Krishna Janmabhoomi-Shahi Eidgah dispute: Allahabad HC schedules hearing for April 22
Justice Mayank Kumar Jain is hearing applications filed by Muslim side on maintainability of 18 consolidated suits seeking removal of Eidgah mosque in Mathura.
In the Krishna Janmabhoomi-Shahi Eidgah title dispute case at Mathura, the Allahabad high court will continue to hear the matter on April 22, 2024.

Justice Mayank Kumar Jain is hearing the applications filed by the Muslim side on the maintainability of 18 consolidated suits seeking removal of Shahi Eidgah mosque in Mathura.
The suits, filed by Bhagwan Shrikrishna Virajman at Katra Keshav Dev Khewat and 17 others, claimed that the mosque has been built on 13.37 acres of land belonging to the Katra Keshav Deo temple. Therefore, they are seeking the restoration of the temple at that location.
In a reply to the arguments raised by the Muslim side on the previous date, Vishnu Shankar Jain submitted that the suit is maintainable. He argued that the plea regarding the application of the Places of Worship Act as well as the Waqf Act can only be determined by evidence presented by the parties in the suit and the same could not be decided while hearing an application under Order 7 Rule 11 of the Civil Procedure Code (CPC) challenging the maintainability of the suits.
Jain further contended that merely stating that a mosque now exists there did not invoke the Waqf Act. He said that the religious character of the property could not be changed merely by demolishing the same. He further submitted that it had to be seen and decided that whether alleged waqf deed is valid or not. If property was not a valid property of waqf, it would not be a valid waqf. All these things to be seen in trial and thus present suit was maintainable.
Regarding the question of limitation, he said that the present suit had been filed well within the time limit. The alleged compromise of 1968 came to the plaintiff’s knowledge in 2020, and within three years of acquiring this knowledge, the present suit had been initiated. He also mentioned that if the ‘Sibayat’ or trust was negligent and failed to perform its duty, the deity could step forward through a next friend and file a suit, and in such a case, the question of limitation did not arise.
Earlier, arguing on the application for rejection of the plaint, senior advocate Tasneem Ahmadi, the counsel for the Muslim side (UP Sunni Central Waqf Board and management committee of Shahi-Eidgah Masjid), submitted before the court that the suit was barred by limitation.
She argued that the parties had reached a compromise on October 12, 1968, which was confirmed in a civil suit decided in 1974. The limitation period to challenge a compromise was three years, so since the suit was filed in 2020, it was barred by limitation.

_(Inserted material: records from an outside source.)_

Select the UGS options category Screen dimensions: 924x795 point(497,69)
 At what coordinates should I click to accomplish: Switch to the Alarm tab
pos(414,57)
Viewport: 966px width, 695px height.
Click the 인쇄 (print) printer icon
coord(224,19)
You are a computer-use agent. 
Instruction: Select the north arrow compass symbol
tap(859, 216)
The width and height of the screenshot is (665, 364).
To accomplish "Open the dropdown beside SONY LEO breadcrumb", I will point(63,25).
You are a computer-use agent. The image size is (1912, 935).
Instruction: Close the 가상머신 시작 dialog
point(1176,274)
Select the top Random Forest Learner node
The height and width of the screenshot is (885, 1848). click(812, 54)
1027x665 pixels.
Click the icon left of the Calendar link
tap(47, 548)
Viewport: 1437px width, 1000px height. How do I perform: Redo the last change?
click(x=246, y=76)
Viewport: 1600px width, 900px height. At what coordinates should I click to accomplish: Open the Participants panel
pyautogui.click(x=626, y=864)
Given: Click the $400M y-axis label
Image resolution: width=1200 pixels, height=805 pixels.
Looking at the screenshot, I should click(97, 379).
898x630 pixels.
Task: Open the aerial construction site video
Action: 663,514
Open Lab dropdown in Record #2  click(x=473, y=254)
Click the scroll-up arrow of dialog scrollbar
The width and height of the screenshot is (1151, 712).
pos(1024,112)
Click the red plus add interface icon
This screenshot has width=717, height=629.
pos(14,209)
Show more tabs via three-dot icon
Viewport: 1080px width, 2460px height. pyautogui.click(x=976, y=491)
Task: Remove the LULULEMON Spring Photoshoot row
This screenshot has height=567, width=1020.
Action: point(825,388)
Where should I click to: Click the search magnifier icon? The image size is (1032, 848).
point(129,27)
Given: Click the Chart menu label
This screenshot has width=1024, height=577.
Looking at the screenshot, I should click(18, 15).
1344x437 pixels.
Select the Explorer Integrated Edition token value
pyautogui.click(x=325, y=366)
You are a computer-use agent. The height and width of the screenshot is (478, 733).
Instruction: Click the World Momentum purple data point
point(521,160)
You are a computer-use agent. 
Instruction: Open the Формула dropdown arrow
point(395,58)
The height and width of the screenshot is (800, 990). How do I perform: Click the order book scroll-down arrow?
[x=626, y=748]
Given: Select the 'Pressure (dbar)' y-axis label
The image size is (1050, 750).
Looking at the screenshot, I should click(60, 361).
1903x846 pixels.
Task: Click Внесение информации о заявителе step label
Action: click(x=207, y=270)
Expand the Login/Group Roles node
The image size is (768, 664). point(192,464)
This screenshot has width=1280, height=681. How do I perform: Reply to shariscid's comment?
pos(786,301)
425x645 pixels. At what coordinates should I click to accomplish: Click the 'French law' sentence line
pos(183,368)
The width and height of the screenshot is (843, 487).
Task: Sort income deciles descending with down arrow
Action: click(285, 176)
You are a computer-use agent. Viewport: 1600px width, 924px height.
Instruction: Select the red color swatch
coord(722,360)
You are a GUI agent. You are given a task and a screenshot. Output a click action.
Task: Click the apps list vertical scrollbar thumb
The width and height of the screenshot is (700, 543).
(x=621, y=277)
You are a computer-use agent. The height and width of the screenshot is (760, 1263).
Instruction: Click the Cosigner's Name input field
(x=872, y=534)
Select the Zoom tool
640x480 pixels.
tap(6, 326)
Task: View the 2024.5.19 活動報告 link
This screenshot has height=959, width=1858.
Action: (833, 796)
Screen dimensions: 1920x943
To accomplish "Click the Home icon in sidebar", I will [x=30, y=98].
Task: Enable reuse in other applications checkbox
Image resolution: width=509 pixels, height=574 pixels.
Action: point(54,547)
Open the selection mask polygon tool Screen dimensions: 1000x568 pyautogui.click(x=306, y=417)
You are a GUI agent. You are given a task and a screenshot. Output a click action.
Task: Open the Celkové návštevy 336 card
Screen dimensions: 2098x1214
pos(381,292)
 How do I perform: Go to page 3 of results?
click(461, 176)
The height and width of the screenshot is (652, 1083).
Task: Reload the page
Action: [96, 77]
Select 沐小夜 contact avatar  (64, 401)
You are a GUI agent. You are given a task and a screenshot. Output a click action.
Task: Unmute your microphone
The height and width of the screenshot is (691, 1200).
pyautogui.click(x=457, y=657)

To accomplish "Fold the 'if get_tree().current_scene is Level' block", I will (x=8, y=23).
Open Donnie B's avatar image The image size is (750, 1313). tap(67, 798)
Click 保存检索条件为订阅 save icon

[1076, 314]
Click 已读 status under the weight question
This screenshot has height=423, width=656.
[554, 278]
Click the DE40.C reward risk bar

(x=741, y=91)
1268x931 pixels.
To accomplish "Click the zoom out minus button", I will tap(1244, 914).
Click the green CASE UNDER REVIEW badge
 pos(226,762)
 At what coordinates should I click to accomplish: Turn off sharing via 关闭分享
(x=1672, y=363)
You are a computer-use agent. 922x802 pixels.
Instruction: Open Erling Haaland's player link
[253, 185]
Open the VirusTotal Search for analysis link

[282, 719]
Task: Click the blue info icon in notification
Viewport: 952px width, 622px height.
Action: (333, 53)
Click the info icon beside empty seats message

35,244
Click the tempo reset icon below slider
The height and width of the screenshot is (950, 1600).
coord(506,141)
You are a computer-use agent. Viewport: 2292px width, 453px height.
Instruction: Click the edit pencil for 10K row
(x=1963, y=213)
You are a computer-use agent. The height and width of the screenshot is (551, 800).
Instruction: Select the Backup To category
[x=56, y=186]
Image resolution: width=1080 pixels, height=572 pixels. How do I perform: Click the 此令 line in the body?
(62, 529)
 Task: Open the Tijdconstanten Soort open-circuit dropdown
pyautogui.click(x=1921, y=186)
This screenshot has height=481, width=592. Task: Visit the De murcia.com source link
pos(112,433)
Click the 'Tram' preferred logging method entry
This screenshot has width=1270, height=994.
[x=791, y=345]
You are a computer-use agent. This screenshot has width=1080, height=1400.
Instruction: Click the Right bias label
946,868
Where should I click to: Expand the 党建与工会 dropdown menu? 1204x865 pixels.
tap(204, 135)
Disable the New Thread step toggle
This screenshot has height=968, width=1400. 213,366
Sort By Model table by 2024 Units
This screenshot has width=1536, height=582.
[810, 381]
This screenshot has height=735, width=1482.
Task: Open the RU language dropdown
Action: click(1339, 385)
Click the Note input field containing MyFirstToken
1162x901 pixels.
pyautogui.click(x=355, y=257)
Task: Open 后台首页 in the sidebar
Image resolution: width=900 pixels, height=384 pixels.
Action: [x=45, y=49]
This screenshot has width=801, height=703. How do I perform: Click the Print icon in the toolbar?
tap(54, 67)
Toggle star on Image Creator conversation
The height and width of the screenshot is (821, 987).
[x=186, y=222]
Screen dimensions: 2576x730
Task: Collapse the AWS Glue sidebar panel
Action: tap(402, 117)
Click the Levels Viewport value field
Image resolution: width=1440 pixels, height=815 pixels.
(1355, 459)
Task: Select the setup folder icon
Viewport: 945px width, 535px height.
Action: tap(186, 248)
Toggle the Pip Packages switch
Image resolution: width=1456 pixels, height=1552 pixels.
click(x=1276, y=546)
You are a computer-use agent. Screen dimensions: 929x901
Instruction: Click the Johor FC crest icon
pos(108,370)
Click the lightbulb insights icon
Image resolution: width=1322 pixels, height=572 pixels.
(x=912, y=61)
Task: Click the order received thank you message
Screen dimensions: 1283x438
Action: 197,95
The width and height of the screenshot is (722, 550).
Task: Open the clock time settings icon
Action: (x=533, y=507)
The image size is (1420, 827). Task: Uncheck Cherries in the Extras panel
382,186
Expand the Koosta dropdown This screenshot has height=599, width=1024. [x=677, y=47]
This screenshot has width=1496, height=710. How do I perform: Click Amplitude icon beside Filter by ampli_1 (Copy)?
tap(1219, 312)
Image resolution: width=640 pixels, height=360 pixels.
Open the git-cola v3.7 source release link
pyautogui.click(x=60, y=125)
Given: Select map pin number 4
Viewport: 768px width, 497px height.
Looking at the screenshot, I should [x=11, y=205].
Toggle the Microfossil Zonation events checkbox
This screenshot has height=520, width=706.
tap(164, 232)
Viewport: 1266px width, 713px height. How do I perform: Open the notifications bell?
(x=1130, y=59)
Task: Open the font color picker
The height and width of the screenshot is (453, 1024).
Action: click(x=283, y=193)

She further submitted that the prayer in the suit showed that the structure of the masjid (mosque) was there and the committee of management was in possession of the same, hence, a question/dispute has been raised on Waqf property, thus provisions of Waqf Act will apply and as such, it is the Waqf Tribunal, which has the jurisdiction to hear the matter and not a civil court like the present one.
Earlier, she had submitted before the court that the title suit was not maintainable as the same was barred by the provisions of Waqf Act as well as the Places of Worship Act 1991, which prohibited conversion of any place of worship and to provide for maintenance of religious character of any place of worship as it existed on August 15, 1947.